Mr. Speaker, I am going to address my comments this day to the speech from the throne on the matter of health.
Let me first, however, make my traditional comments as a novice member of this House to thank the electors of my riding of Macleod who sent me to this august Chamber. Macleod is in southwest Alberta and extends from Calgary down to the U.S. border from the mountains to far out in the grain farming country. Macleod has a fine group of people I intend to represent as best I can.
I would also like to thank my children for their sacrifice and my wife, Sue, for her support and the sacrifice that she is making in sending me here.
I would like to congratulate the Speaker on his performance in the chair and pledge my support.
I would finally like to thank the members who sit in this House, for I believe that they deserve some applause, each one of them, for serving this country by a contribution to public life.
I am a novice in Ottawa. When I first came to Ottawa I was interested in looking at the call letters for the Ottawa airport, YOW. I am not sure what this means in French but in English YOW has an interesting connotation. I will leave one to imagine what my connotation was for the call letters for the Ottawa airport.
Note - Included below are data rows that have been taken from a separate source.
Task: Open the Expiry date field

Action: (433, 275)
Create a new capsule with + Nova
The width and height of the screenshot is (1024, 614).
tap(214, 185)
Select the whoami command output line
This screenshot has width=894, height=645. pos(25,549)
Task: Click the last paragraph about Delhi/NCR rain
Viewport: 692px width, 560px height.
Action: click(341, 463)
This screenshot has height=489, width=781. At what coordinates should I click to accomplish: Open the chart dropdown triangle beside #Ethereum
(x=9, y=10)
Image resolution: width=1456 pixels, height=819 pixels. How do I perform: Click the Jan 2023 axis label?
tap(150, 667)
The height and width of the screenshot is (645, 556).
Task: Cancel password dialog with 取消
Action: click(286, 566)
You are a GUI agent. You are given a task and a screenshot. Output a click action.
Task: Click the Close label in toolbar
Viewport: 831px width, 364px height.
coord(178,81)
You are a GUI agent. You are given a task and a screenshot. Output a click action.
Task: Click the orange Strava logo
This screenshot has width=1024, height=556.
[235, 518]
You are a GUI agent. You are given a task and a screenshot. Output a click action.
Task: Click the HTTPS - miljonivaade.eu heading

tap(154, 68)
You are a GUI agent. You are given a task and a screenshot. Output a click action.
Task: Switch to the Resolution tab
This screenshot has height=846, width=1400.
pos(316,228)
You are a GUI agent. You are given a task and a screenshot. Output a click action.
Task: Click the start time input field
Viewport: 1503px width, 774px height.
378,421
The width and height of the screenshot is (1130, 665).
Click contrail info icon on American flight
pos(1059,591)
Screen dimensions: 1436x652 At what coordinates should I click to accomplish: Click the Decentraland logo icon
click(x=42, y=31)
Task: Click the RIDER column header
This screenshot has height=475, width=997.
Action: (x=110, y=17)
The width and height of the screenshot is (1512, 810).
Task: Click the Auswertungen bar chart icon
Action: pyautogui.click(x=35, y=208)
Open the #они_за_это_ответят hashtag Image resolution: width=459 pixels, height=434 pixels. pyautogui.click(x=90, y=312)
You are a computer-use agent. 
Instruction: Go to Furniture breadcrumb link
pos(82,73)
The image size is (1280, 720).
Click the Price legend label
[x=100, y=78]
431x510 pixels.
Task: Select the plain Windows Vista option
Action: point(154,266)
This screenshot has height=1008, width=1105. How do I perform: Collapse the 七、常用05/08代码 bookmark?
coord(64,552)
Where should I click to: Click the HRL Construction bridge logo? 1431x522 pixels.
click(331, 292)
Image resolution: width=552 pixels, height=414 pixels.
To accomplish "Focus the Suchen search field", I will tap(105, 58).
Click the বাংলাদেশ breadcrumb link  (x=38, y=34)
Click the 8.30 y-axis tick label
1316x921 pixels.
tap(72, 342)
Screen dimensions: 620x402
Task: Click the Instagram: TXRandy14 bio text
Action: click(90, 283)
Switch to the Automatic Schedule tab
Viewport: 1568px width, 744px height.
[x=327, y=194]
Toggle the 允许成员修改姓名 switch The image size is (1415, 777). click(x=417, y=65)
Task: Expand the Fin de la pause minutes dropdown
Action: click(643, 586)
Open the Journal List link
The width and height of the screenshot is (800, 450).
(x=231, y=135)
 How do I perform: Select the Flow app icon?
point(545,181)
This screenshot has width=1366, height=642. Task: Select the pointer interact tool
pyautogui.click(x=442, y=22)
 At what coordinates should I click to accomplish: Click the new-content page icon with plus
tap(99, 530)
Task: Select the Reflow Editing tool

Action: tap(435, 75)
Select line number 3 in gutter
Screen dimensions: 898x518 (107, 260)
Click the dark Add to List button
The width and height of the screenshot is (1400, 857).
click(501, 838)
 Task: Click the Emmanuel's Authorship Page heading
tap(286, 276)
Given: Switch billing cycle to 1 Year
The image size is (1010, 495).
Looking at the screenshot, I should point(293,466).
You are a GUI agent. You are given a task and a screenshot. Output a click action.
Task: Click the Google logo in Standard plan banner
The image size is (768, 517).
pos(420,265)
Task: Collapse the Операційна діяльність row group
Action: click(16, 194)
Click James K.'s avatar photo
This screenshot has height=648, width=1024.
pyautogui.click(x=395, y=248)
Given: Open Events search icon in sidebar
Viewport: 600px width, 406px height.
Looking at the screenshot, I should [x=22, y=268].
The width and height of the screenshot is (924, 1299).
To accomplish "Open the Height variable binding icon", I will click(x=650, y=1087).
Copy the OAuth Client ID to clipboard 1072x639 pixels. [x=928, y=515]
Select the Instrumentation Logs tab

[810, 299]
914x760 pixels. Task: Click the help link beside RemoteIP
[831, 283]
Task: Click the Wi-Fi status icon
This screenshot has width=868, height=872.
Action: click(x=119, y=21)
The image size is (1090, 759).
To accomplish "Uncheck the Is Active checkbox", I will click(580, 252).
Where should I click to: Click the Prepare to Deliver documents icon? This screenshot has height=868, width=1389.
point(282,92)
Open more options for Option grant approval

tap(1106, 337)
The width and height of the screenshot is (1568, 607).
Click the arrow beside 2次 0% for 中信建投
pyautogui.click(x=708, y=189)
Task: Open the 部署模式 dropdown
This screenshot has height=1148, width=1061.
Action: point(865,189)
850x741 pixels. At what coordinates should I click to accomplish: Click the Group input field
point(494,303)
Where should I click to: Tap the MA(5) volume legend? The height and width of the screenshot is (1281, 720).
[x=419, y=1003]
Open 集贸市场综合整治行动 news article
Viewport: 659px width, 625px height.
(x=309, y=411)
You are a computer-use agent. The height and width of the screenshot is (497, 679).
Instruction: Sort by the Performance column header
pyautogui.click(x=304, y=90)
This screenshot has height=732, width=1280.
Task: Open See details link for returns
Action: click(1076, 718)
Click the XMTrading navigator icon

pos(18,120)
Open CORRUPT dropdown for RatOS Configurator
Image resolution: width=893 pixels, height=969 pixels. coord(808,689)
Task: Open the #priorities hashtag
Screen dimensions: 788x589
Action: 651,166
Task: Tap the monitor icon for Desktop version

What does the throne speech say about health? There are four items in the throne speech relating to health. The first is a commitment to the Canada Health Act and a rejection of measures that would undermine that act. The second suggested that there will be a national forum on the renewal of Canada's health system led by the Prime Minister. The third talks about a centre of excellence for women's health. The fourth is a pre-natal nutrition program for low income women. To these four statements I extend my compliments to the Government of Canada.
However, is this system sick? Is our health care system in trouble and does it indeed need renewal?
Let me go through a few specific items on Canada's health care plan. First, Canada spends more on health care than any other country except the U.S. We are spending over $60 billion a year on our health care system, yet we are less healthy than many other countries that spend less. If we consider life expectancy, perinatal mortality and morbidity statistics then Canada does not stand at the top of the heap. Almost daily as well we read of bed closures, hospital lay offs and longer waiting lists for urgent surgery.
Here is an interesting recent statistic that I read. In 1992 Canada lost 689 highly trained physicians who emigrated from Canada. That is approximately the output of five medical schools. This is a resource that Canada should not be losing.
In the short time I have available today I would like to suggest what I think is wrong with our medical system. Canada is truly in a debt crisis that threatens all our social programs. With over $30 billion spent on interest alone on the debt and with no end in sight our social programs are in serious jeopardy.
There are many internal problems in health care that I could address, but those internal items are primarily a provincial responsibility. I will not speak of those at all today, but I will speak about what we can and I think must do federally.
The Canada Health Act has five principles: universality; portability; accessibility; comprehensiveness; and public administration for necessary medical services. I underline the words: "for necessary medical services".
When the program was started, established program financing provided 50 cents of every dollar back to the provinces for medical services. These funds have been allowed to slip until today when on average 29 cents on the dollar is all that the federal government is providing in cash transfers to the provinces. This slide of transfer payments must be stopped.
Reformers say to the Government of Canada that the number one issue on health care is to stop the slide of transfers. That can be done at this federal level. In real dollar terms the transfers must be frozen.
Second, I spoke of necessary medical services. Necessary, as I underline it, means a definition of what in our country is truly needed. Here I say that the federal government should be standing up and setting national standards for our health care. These national standards would define what is necessary and would also imply what is unnecessary.
Might I suggest a few things that in my view are not necessary under the terms of universal health care: vasectomy reversal, cosmetic surgery, routine circumcision, tattoo removal and I could go on.
Finally, another issue that in my view deserves federal government attention is the issue of medical malpractice. At the start of my career my medical malpractice premiums were $300. At this point in my medical career they are up to $3,400. I cannot say what engine drives medical costs like the threat of suits in Canada. Many tests are ordered and X-rays are ordered just to be on the safe side.
In my view this is a spot where the federal government could step in. I personally favour a no fault medical malpractice system that could save untold millions of dollars.
The real threat to our social programs is the debt-deficit crisis. Ignoring this problem will surely see us on the path that New Zealand followed. It ignored its debt-deficit crisis and lost its health care system in one day. Now it has new measures like advertising on its ambulances simply to pay for the fuel.
This should be a truly non-partisan question in my view and one that transcends all party lines since health care is number one for Canadians, Reformers and the member for Macleod.
Just before taking my seat in this House I delivered by Caesarean section a 6-pound, 15-ounce baby boy, Zachary David Birney. As I held that little child in my arms and washed him off and handed him to a delighted father, nothing could be happier. That infant, however, owes to the federal treasury over $17,400. This debt is wrong. This mortgage on his future is immoral. We in this House are the guardians of that debt. I dedicate my service in this House to the physical and financial health of all the Zachary David Birneys.